IB Welcomes Two New Co-chairs
By Kirsten Mickelwait
Professor Tyrone Hayes
On July 1, 2021, the Department of Integrative Biology will welcome two new co-chairs for its next term of leadership. Professors Tyrone Hayes and Eileen Lacey were recommended by their faculty peers to the joint position, which serves a period of three years at the discretion of the dean. Collectively, they have taught at IB for 52 years.
Hayes, whose research focuses on the role of steroid hormones in amphibian development, conducts both laboratory and field studies in the U.S. and Africa. His two main areas of interest are metamorphosis and sex differentiation, but he’s also interested in growth and hormonal regulation of aggressive behavior.

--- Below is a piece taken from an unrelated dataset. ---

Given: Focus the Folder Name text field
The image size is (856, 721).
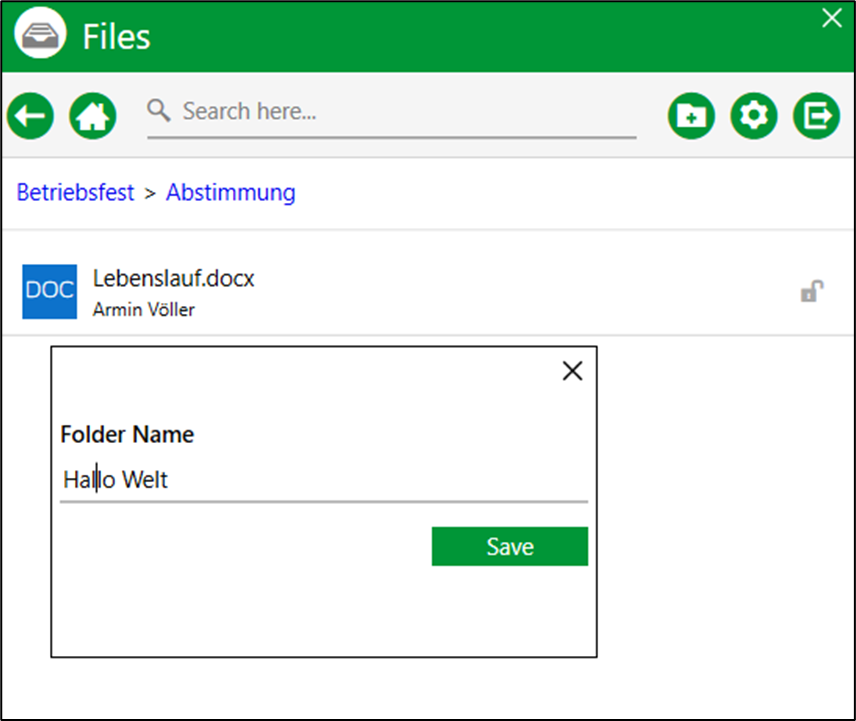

This research has intersected with public health and human welfare: over time, Hayes discovered that certain chemicals that interfere with hormones and cause developmental defects in frogs are heavily used in agriculture, causing human birth defects and cancers. Because people of color are more likely to live or work in areas where they’re exposed to these chemicals, this work has led him to advocate passionately for diversity, equity, and inclusion (DEI). Some of his students are from families who work in the agricultural industry. “So the whole issue of DEI is important to my research in general, but it’s also had an incredible impact on the students I attract to my lab,” Hayes says.
His cross-campus efforts and service around DEI are among the key reasons he agreed to take on the co-chair role. “Rather than just have DEI committees, I want to talk about a ‘DEI forward’ strategy, where that issue is part of every decision we make, from space allocation to hiring practices to graduate admissions to promotion and tenure,” he says. “I don’t think those things are separate from science and biology. I really saw this as an opportunity to work within the department to move all these issues forward.”
Professor Eileen Lacey
While Hayes has built connections and experience across campus, Lacey has focused her efforts more within the department. Her deep experience in undergraduate programs will be valuable as IB revamps its curriculum, for example. Reflecting the campus’s priority to make the undergraduate experience more engaging and interactive, she wants to see IB’s curriculum become based more on original discovery, with students encouraged to become explorers themselves.
But “not everybody comes to Berkeley aware of the opportunities, let alone able to participate in them, for multiple reasons,” she says, which is why DEI is at the forefront of her mind, as well. “That’s something Tyrone and I have become very involved in. We’re definitely interested in creating a broader pipeline for STEM students.”
Faculty recruitment is another priority: “We should always be looking for the next arena in which we want to develop expertise. New areas of biology are always emerging, and we want to remain at the front of the pack.”
Does she see her study of mammalian social relationships as a particular asset in her new leadership role? “While there are definitely parallels, humans are challenging!,” she says. “Minimally, as humans trying to understand ourselves, we have blinders and biases that affect how we interpret our interactions. At the same time, our interactions take place within complex cultural, moral and legal contexts that we assume don’t exist in other species.”
For both Hayes and Lacey, the real common denominator between their research and their new administrative role is problem-solving. “That’s what we do as scientists,” Lacey says. “We try to identify questions and find answers.”